Tanuki-Anime

Tanuki.pl

Wyszukiwarka recenzji

Otaku.pl

Komentarze

Cowboy Bebop [2021]

  • Dodaj komentarz
  • Recenzja anime
  • Avatar
    A
    odpowiedzi: 2
    Yagami1 21.01.2022 19:31
    Ktoś niezłe musiał przycpac żeby ten gniot porównać do 5 elementu. Skoncz z z prochami, to cie zab8ja
    Odpowiedz
  • Avatar
    A
    odpowiedzi: 1
    Bez zalogowania 16.01.2022 23:16
    To nie jest 5y element, o nie
    Pierwowzoru nie znam (jeszcze) ale…

    Jeśli ktoś jest w stanie się z tym pogodzić i przy okazji lubi klimaty Piątego elementu (przerysowane postacie, cięte dialogi, wartką akcję i historie o wielkiej miłości), to powinien być zadowolony


    Tego nie da się porownać do Piątego Elementu. Czyli filmu, który z przyjemnością obejrzałam kilka razy.
    Jakbym miała porównać to do już prędzej do filmów z JackieChan­‑em. Tyle, że tu jest bardziej brutalnie i mniej zabawnie.

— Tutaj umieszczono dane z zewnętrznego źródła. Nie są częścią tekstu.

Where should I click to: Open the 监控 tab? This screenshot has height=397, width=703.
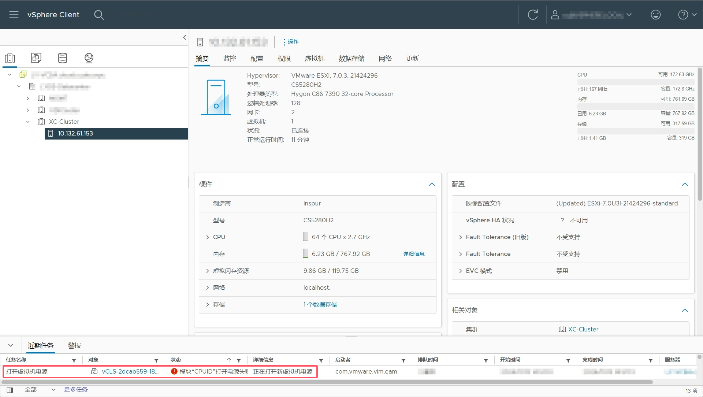(x=230, y=59)
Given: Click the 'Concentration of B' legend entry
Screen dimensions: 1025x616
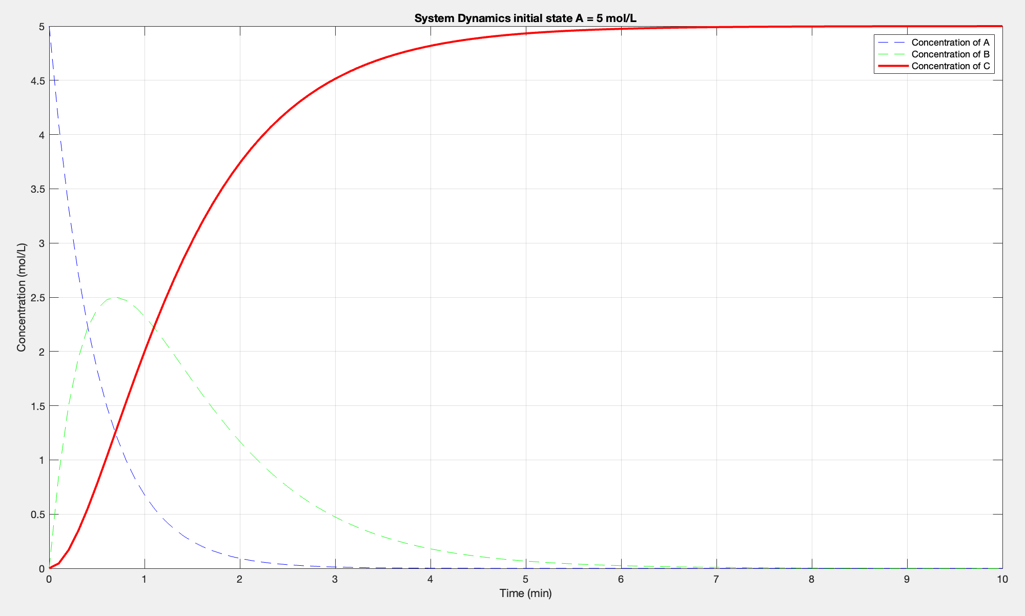Looking at the screenshot, I should (x=950, y=54).
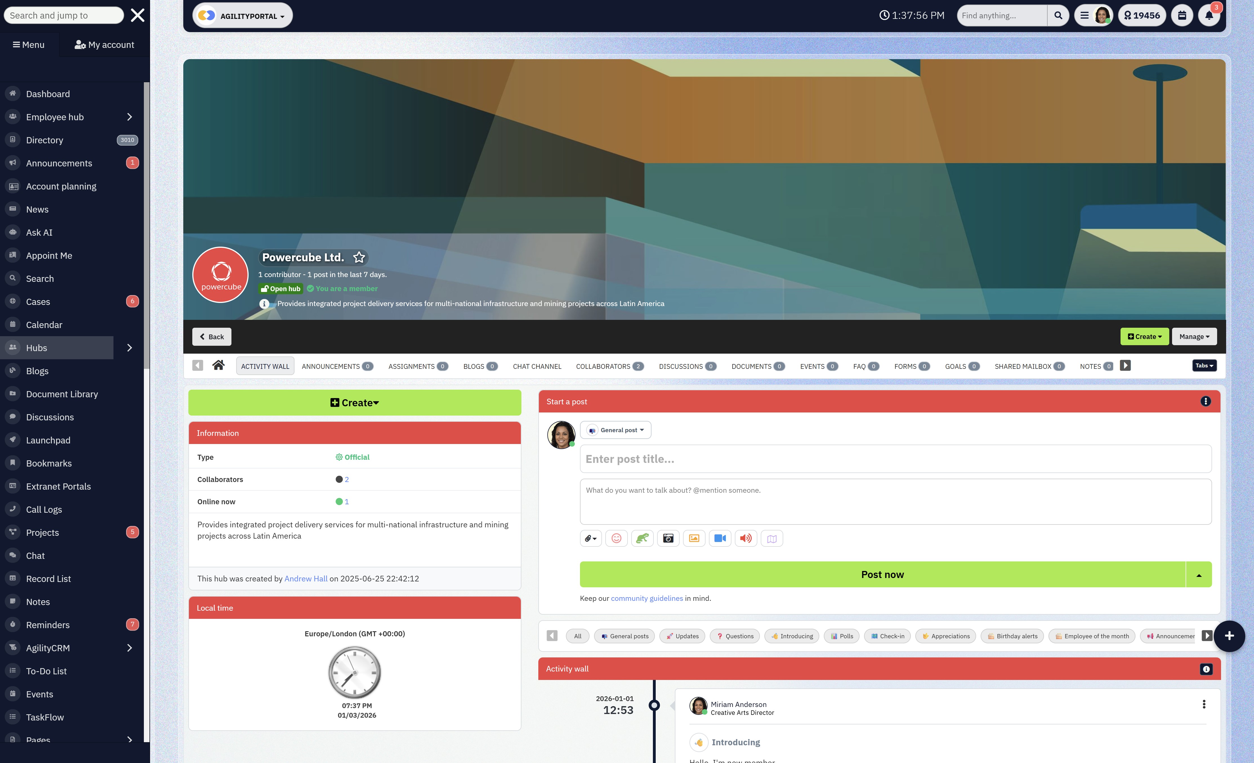Image resolution: width=1254 pixels, height=763 pixels.
Task: Click the purple map location icon
Action: [x=772, y=539]
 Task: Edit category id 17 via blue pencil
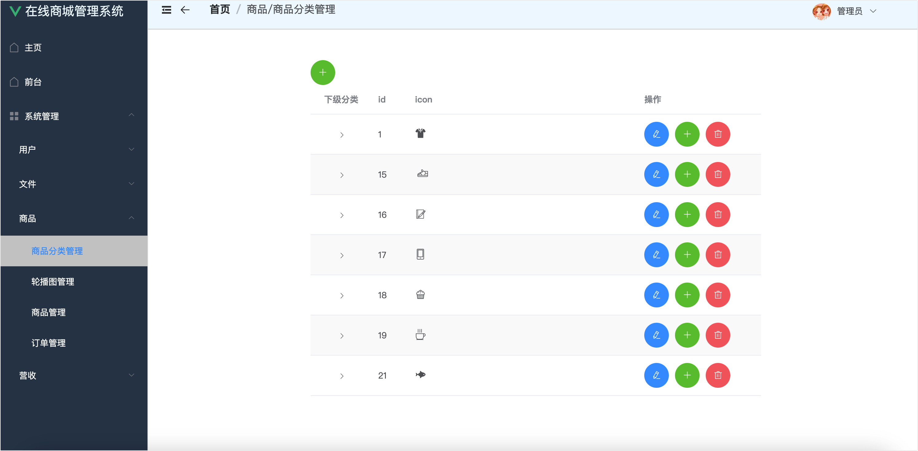click(656, 255)
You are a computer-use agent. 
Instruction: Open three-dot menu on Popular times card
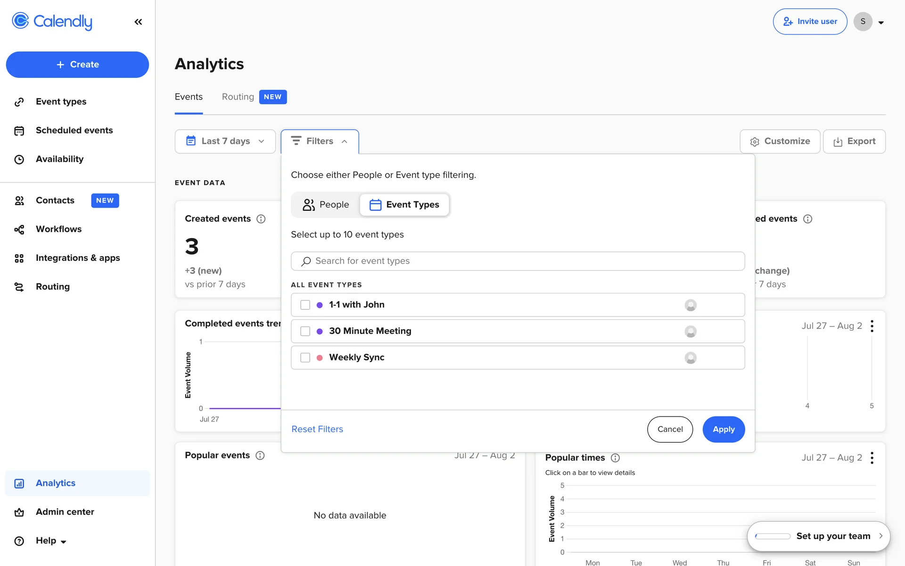872,458
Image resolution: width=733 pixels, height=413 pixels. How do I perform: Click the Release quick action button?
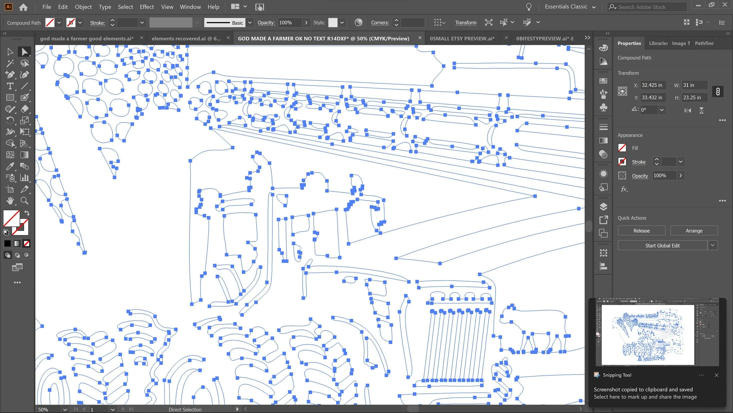coord(641,231)
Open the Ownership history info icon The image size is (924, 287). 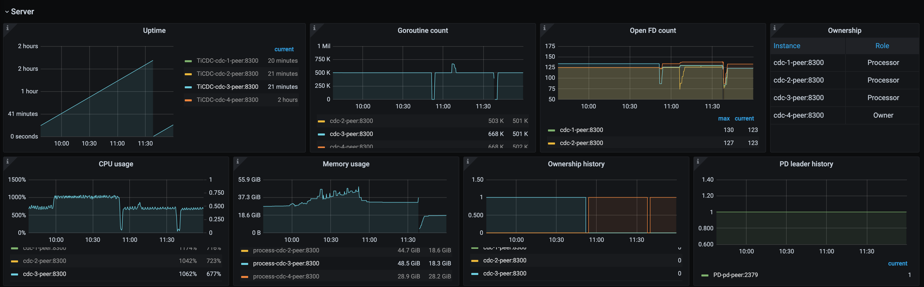tap(468, 161)
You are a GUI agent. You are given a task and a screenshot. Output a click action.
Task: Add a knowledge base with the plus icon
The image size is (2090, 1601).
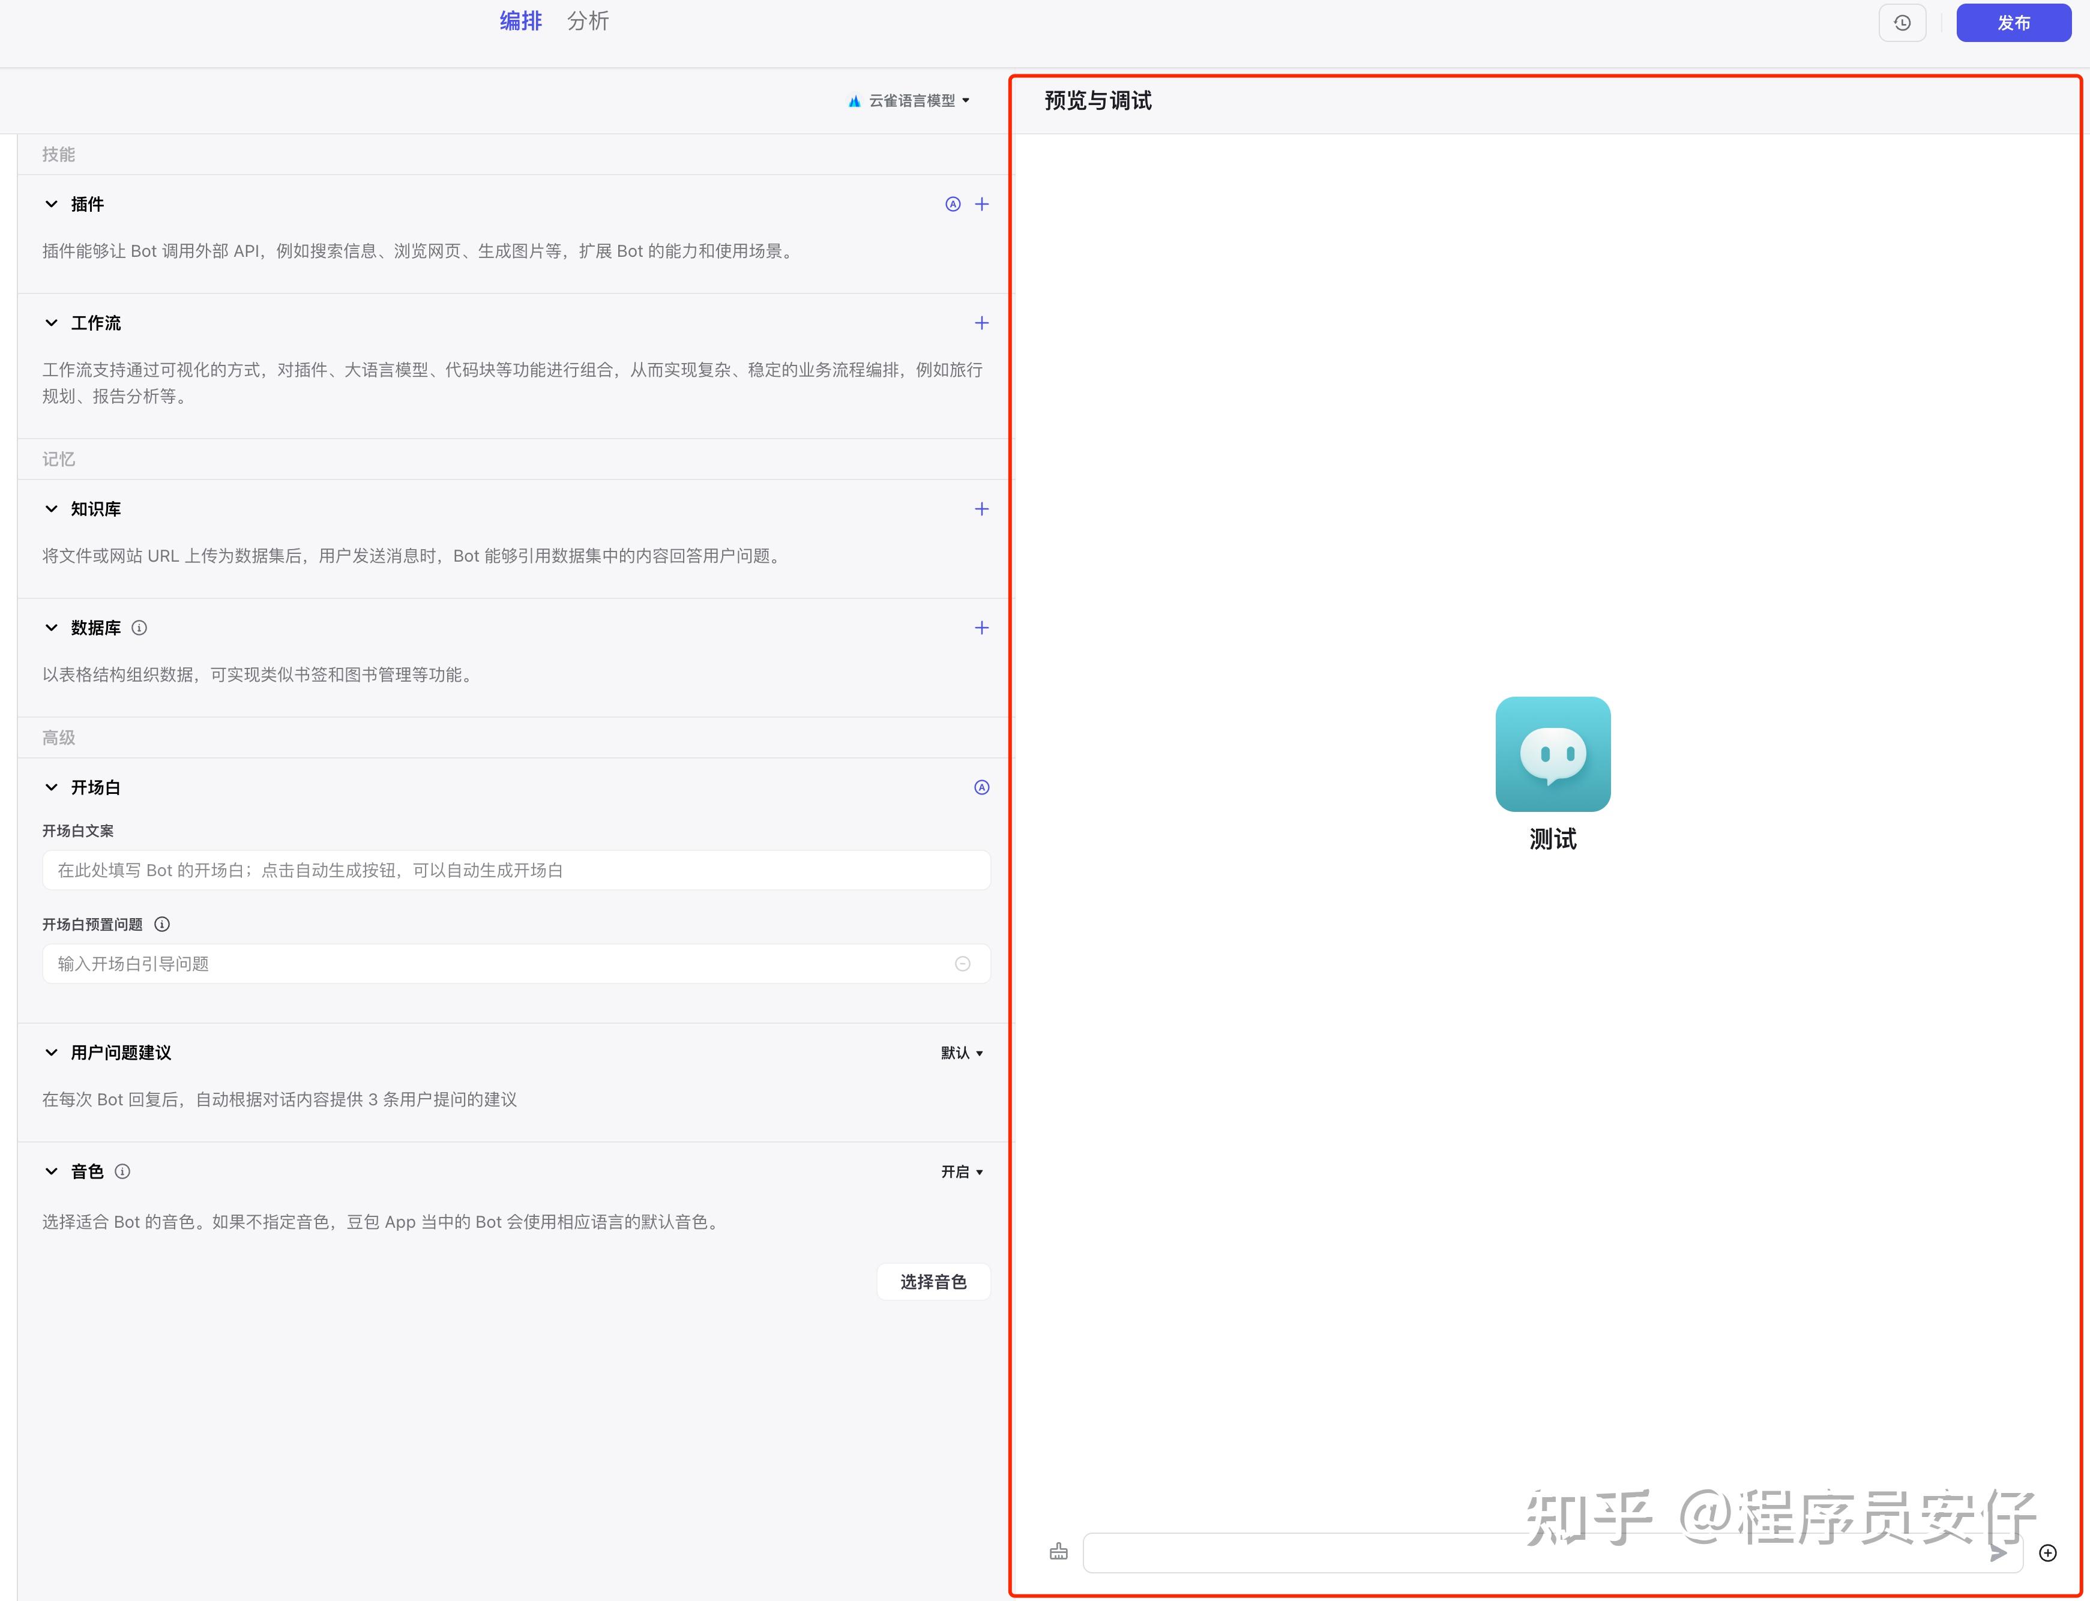(x=983, y=508)

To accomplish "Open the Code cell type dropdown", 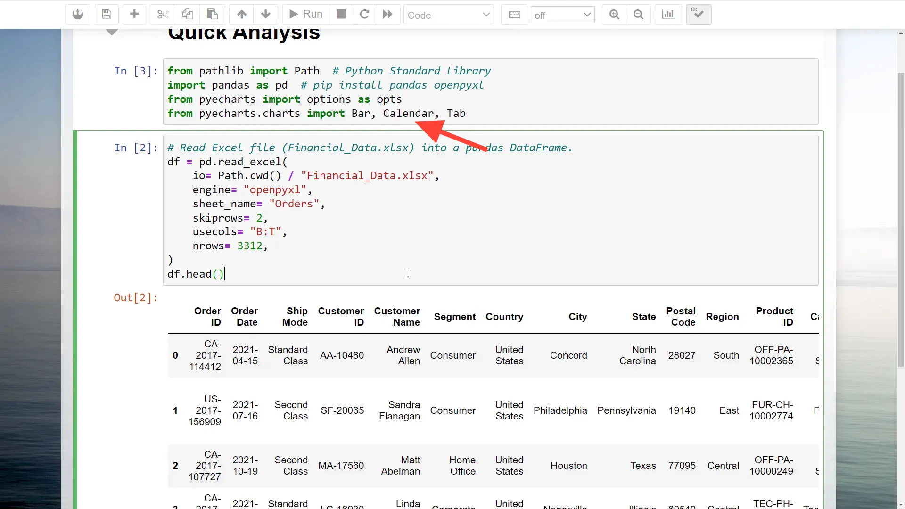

    Zdecydowanym plusem jest muzyka.

    Generalnie nie jest bardzo źle, ale w swojej kategorii, czyli sci­‑fi, akcja, sensacja – to już mniej więcej 4 – 6/10 w zależności od momentu. Przynajmniej dla mnie zabrakło tu pazura, albo lekkości, albo ciekawszej gry aktorskiej. A że sentyment nie przesłania mi tego, co obejrzałam, to i patrzę jak na zupełnie odrębny twór.
    Odpowiedz
  • Avatar
    A
    odpowiedzi: 2
    J ♣ 14.01.2022 23:39
    Nieudany cosplay Space Dandy
    Szkoda mi tylko Johna Cho i Mustafy Shakira, bo naprawdę wiele z siebie dali, żeby ratować tego gniota, i w rękach sprawnego reżysera mogliby być obsadowym strzałem w dziesiątkę tej ekranizacji. Jeszcze do piątego odcinka dało się to coś bez bólu oglądać, ale potem gwałtownie wzrosła liczba kolejnych fabularnych odstępstw od oryginału, które obrażają inteligencję widza (i ewentualnie uczucia religijne fanów ;).
    Dość powiedzieć, że w tej wersji Spike Spiegel zachowuje się niemalże jak tchórz, który ciągle obawia się o własne życie (notorycznie wyraża zaniepokojenie, że dany bandyta jest śmiertelnie niebezpieczny i mogą zginąć, jeśli spróbują go schwytać). Z kolei Faye sprawia wrażenie przemądrzałej, zadufanej w sobie NASTOLATKI. Dokładnie tak jak napisałem! Ona wcale nie ma vibe'u zmysłowej, dorosłej kobiety, tylko pyskatej, wulgarnej gówniary. Nie twierdzę, że to nie ma żadnego sensu w kontekście jej pochodzenia, ale z wersją znaną z oryginału ma to niewiele wspólnego jeśli chodzi o osobowość i sposób bycia.
    Ale i tak nic nie przebije Viciousa i Julii! Ona wygląda i gra tak, jakby urwała się z taniego pornosa. Z kolei on wygląda jak odmłodzona wersja Davida Carradine'a (chodzi o Billa z Kill Billa) o zdolnościach aktorskich Tommy'ego Wiseau i nie przesadzam z tym porównaniem! Koleś naprawdę jest porównywalnie katastrofalny.
    No a na koniec wchodzi Ed – cała na brązowo (kto zna dowcip, ten zrozumie, co mam na myśli)! Tu już nawet biedny Tommy Wiseau nie starczy za porównanie. Nie ma takiej negatywnej skali, na której dałoby się umieścić tę odrażającą aktorską aberrację, którą nam w ostatniej scenie zaserwowano!
    Zresztą nawet Eina sp…rzerobili ( kliknij: ukryte 
    Podsumowując, radzę omijać tego koszmarka szerokim łukiem jak psie kupy na chodniku!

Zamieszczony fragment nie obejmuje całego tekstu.